Breeding ecology and habitat use of North America’s rarest Ardeidae: the Reddish Egret Egretta rufescens

GPS transmitters were used to examine the breeding ecology of 28 Reddish Egrets in Texas. The transmitters recorded six locations per day, every day. With those locations, we were able to determine several aspects of their breeding season ecology such as nest site fidelity (i.e. if individuals return to the same island for nesting every year), how far they fly from their nest site to foraging locations, and the type of habitat they use for foraging. Fourteen of the egrets were tracked for more than one breeding season and only one nested at the same site during the two years that it was tracked. Other individuals did use the same site in nonconsecutive seasons, and most nested at colonies within the same region of the Laguna Madre. Most individuals also exhibited a high degree of fidelity to foraging areas across years.

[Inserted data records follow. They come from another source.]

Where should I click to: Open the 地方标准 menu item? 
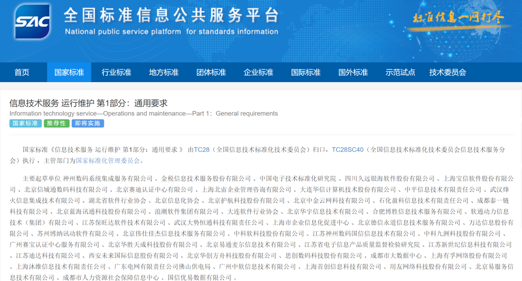(164, 72)
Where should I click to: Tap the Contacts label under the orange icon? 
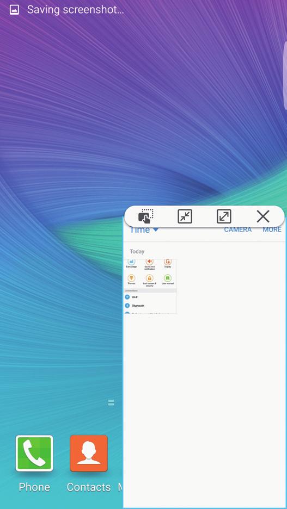point(89,487)
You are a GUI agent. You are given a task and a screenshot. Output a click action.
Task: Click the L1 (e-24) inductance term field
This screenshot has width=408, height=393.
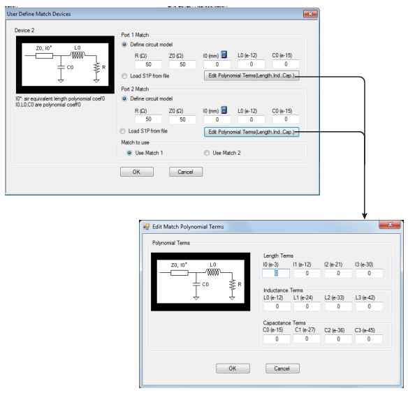point(307,306)
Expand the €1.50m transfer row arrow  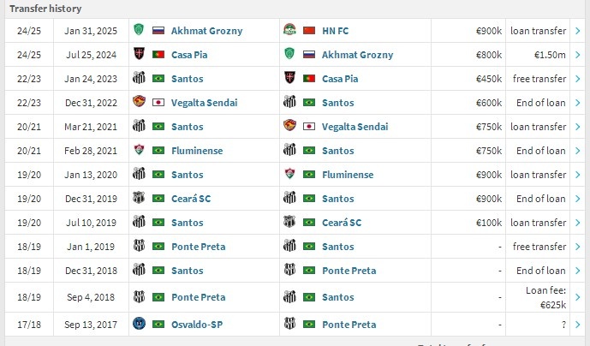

All of the tracked Reddish Egrets flew an average of 15 km (9.3 miles) from their nest site to foraging sites and the amount of foraging habitat surrounding a colony was a good predictor of the number of breeding pairs at that colony. Similar to other studies, the individuals in this study used unvegetated flats for foraging. Reddish Egrets are very active when they forage, often running after their prey, and need open shallow water to do so. The results of this study provide information on the habitat requirements for Reddish Egrets and the need to protect those habitats.